In late 1997 Time Inc. New Media finally began regrouping after the disaster of Personal Edition and Pathfinder. After a long period without a chief I was pleased when Linda McCutcheon, the head of ad sales, was promoted to the top position, previously held by Paul Sagan and Walter Isaacson. Linda and I had worked very closely together for the last couple of years, and I knew her to be friendly, practical, cheerful and results-oriented (in other words, everything our previous management hadn’t been).
They also brought in a new editor-in-chief, announcing his expected arrival with much advance hype. His name was Daniel Okrent, and he was most recently the editor of Life magazine. The buzz about Dan Okrent was that he’d once lost a public battle to run Sports Illustrated, that he was a swell guy, and that he and a small group of friends had actually invented Rotisserie Baseball, the forerunner of today’s fantasy baseball.

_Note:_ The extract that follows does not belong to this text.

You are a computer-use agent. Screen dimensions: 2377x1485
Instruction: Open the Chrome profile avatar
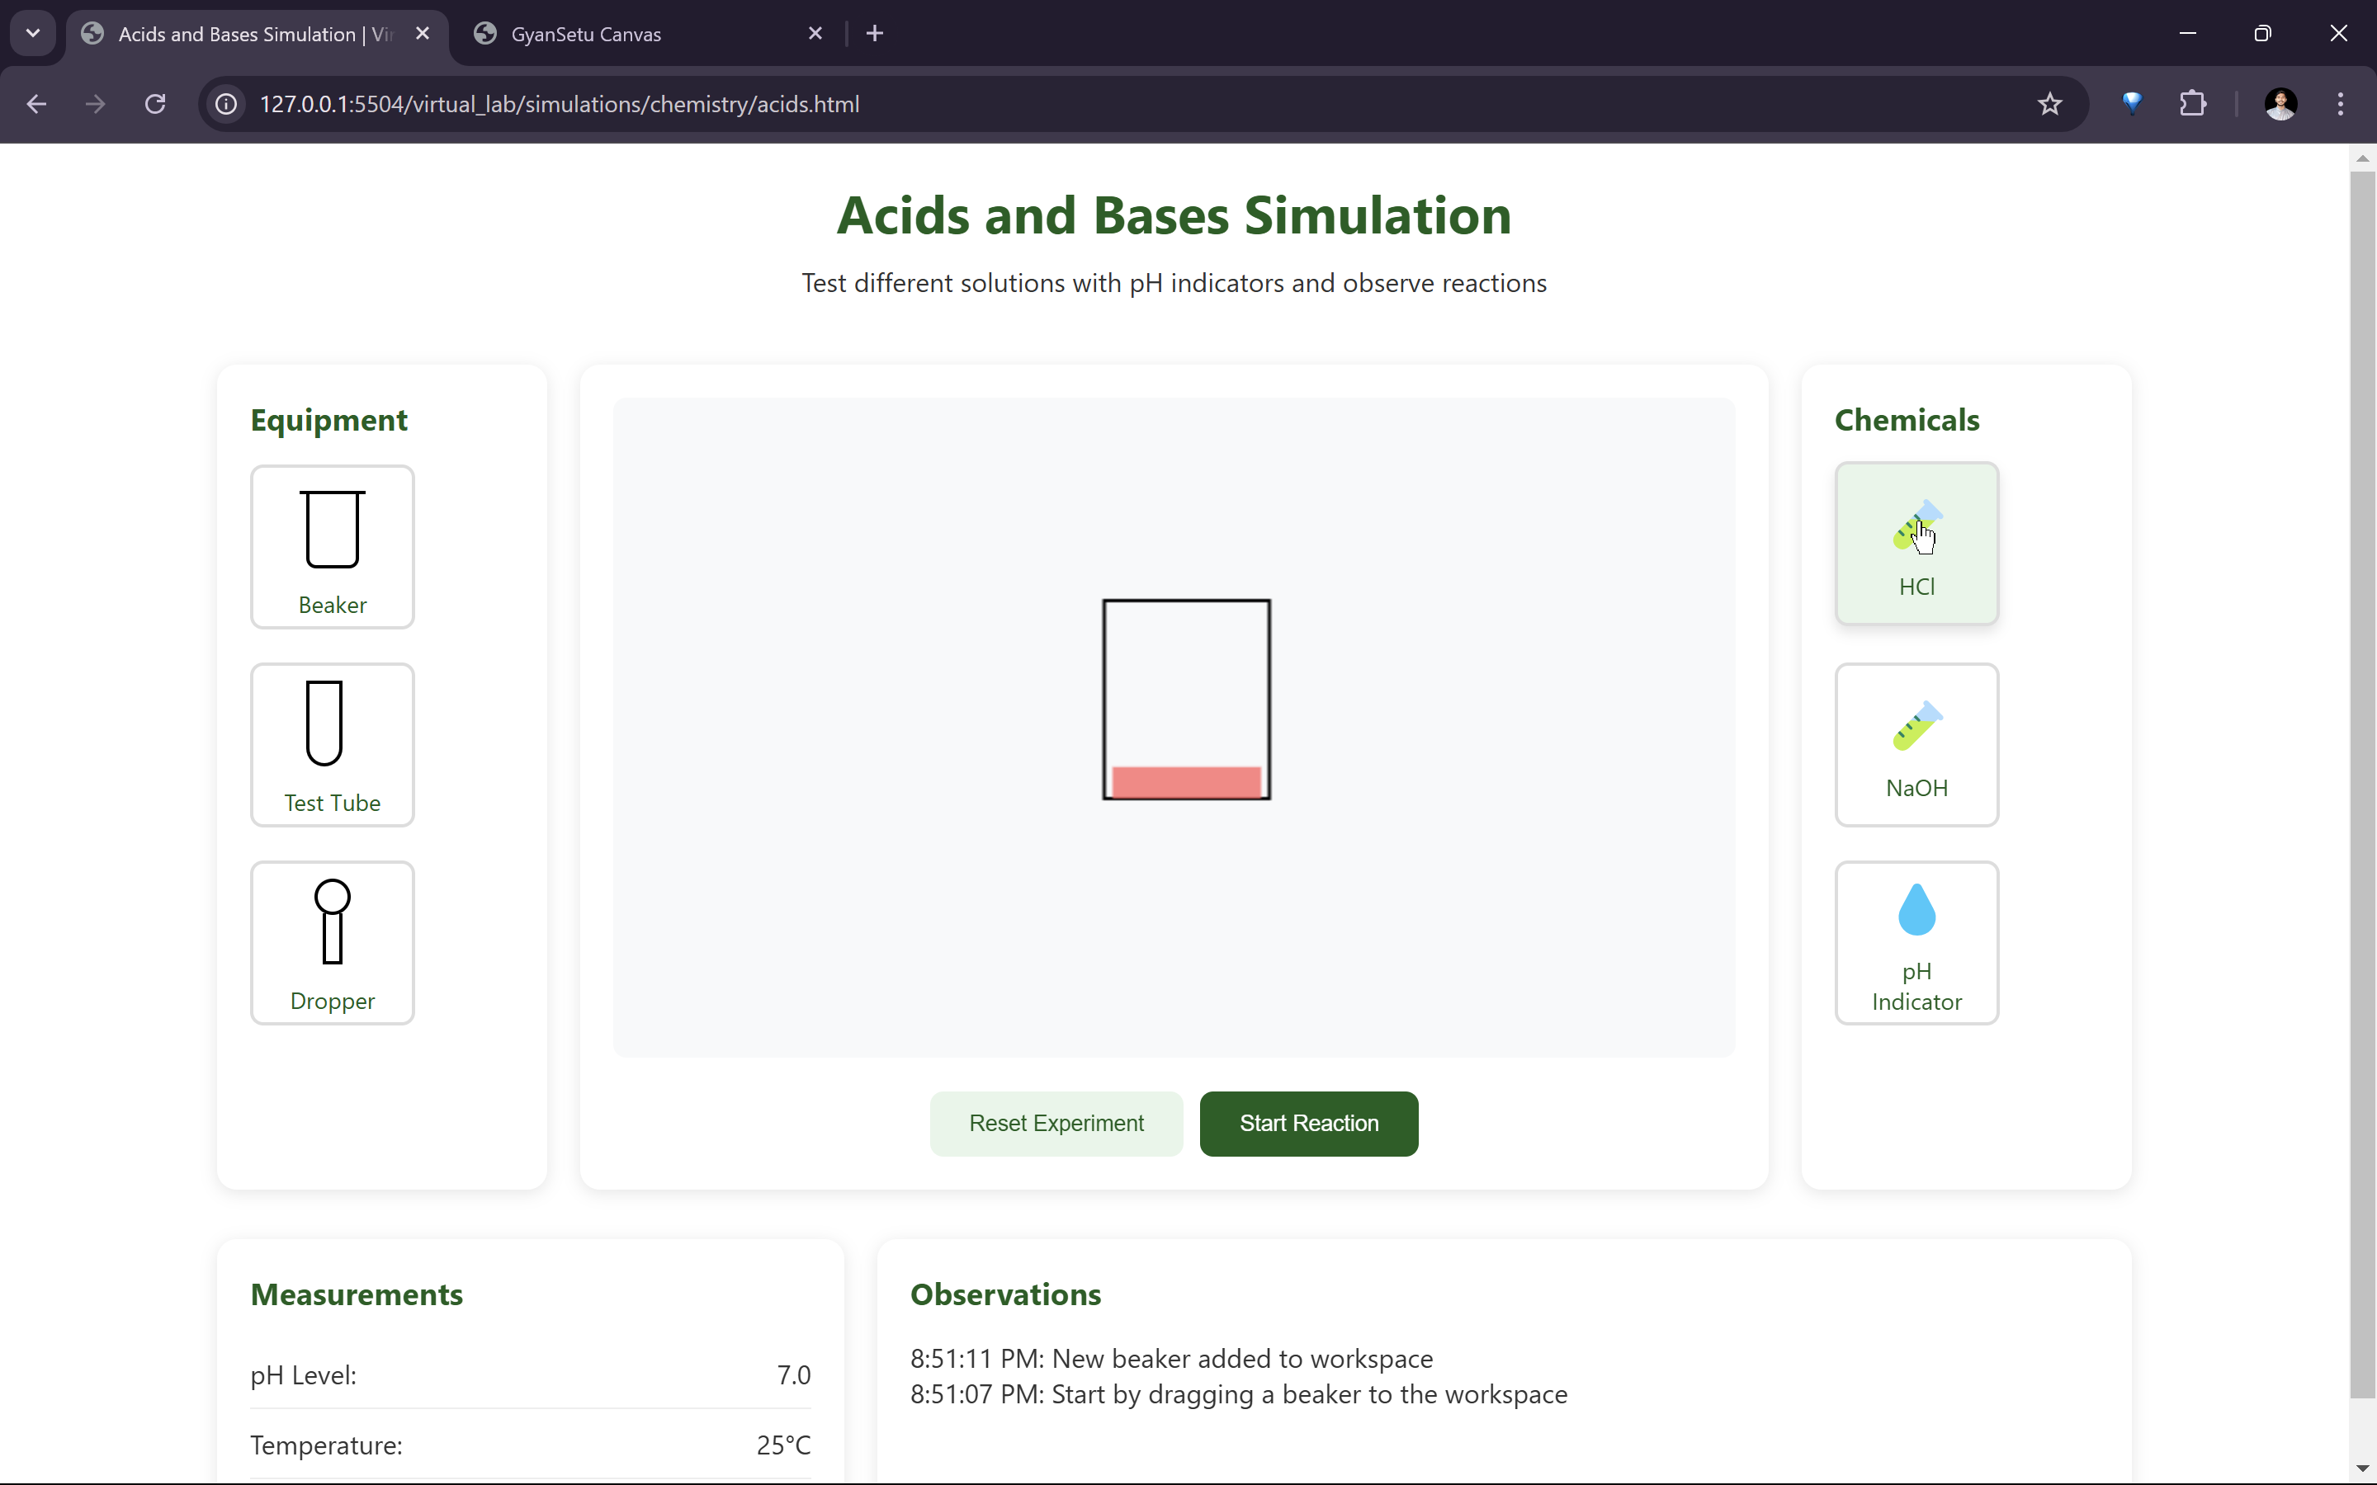point(2280,104)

So I was curious enough to stick around Time Warner, and I absorbed myself with digital video experiments and Dostoevsky to help me keep my balance after the rollicking events of my work and creative life. We took the kids down to Florida for Christmas vacation to visit Meg’s parents and spent three days in Walt Disney World. It was a wonderful break, though I have memories of sitting there thinking “why can’t I stop thinking about work?” and “why can’t I stop thinking about the book?”
I think it’s really funny that Coffeehouse: Writings From The Web got nice treatment in countless newspapers and websites. And yet the one review I remember most of all is the one bad review from Silicon Alley Reporter.
The reason it bothered me, I think, is that I suspect Steve Wilson was the only reviewer who told the truth about the book.